Marketing the event was really no different than any others. We used e-mails, our website and our newsletter, but most of all by word of mouth.
C&RB: When I have hosted guest-chef events, my culinary team benefited most from the experience. Did you find the same thing happened with your group?
Minicucci: Absolutely! From the weeks leading to the event right up until today, you can still feel the impact in the kitchen. It’s been a great experience for me as well.
The day after the event, my Sous Chef and line cooks were already incorporating new techniques that they had learned into their daily specials and parading them around for everyone to see and taste. I can’t put into words how it makes me feel to see my staff so passionate about what they do. Truly inspiring!
C&RB: Chef, as the Reunion Dinner showed, you’ve always felt a responsibility to carry on the legacy of the chefs that you have succeeded. Now that you have your own gig that feels like home, what is your plan in this regard in the years ahead at CCNC?
Minicucci: The plan is simple: to help create a culinary legacy here at The Country Club of North Carolina for cooks and chefs to carry on after me.
I’ve been extremely lucky and honored to have worked at some of the most well-regarded private clubs in the country throughout my career, but I haven’t necessarily played a large part in making them what they are today.
At The Country Club of North Carolina, I feel I have an opportunity to do just that. With my staff being so eager to learn and having a desire to improve on a daily basis, I truly believe as a team we will be able to create something very special here.

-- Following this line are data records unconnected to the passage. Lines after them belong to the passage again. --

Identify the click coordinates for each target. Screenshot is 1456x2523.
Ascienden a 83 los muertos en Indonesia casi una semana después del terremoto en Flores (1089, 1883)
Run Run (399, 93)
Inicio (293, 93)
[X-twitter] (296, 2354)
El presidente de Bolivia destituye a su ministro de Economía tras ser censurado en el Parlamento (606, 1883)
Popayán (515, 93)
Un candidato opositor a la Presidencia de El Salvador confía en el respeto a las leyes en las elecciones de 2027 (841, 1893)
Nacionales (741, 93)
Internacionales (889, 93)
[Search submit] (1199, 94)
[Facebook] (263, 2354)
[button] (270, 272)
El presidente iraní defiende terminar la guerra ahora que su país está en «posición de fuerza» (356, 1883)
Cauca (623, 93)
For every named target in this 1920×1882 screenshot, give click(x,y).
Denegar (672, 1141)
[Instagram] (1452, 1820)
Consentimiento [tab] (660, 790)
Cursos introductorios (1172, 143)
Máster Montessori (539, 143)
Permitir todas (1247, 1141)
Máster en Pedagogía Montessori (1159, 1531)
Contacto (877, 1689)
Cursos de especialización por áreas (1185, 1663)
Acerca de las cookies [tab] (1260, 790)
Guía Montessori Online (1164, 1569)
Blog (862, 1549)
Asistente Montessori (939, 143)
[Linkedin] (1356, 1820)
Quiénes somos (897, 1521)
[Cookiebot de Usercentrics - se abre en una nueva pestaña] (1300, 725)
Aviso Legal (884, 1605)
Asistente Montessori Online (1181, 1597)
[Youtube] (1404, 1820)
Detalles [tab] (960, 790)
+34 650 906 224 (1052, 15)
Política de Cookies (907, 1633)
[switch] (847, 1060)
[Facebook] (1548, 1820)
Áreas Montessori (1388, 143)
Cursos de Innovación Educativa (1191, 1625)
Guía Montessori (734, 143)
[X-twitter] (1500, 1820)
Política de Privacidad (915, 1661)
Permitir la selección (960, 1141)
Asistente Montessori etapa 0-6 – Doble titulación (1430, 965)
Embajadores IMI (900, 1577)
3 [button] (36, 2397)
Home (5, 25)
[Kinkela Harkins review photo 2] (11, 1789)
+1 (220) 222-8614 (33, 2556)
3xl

C&RB: We talk a lot about mentoring in the true sense of the word, with sound lessons and constant follow-through. You have been the recipient, and now you are the one giving guidance. How important would you say it is for young chefs to seek out mentors and for us to give back as chefs and help those who are receptive to growing fundamentally?
Minicucci: I’d go as far as saying it’s one of the most important, if not the most important, thing that anyone can do when starting off in this career. Going to culinary school is important—but let’s face it, you learn a majority of what makes you a successful chef on the job.
I was very lucky to have met my mentor in the earlier stages of my career. He not only taught me the obvious things, like proper cooking techniques and sanitation, but more importantly about key values such as pride, devotion and integrity. These are lessons you can only learn from a great mentor. I will never be able to repay him for all that he has done to help guide and propel my career, but I do feel an obligation to pass it on to the next generation of chefs.
C&RB: You were once offered a sous chef position and were unsure about taking a job with the same title. Your dad said, “Can you learn from him?” Young chefs have the tendency to jump at an opportunity for the title or the compensation. How good was your father’s advice?
Minicucci: It was probably the best career advice I’ve ever received. When asked the question, “What is the best advice you can give someone starting in the culinary field?” my response is always, “Don’t chase the dollar.” That’s a very hard decision to make, though. Money is important and the titles are sometimes nice—but again, learning the right way from the best people possible is so valuable to greater future success.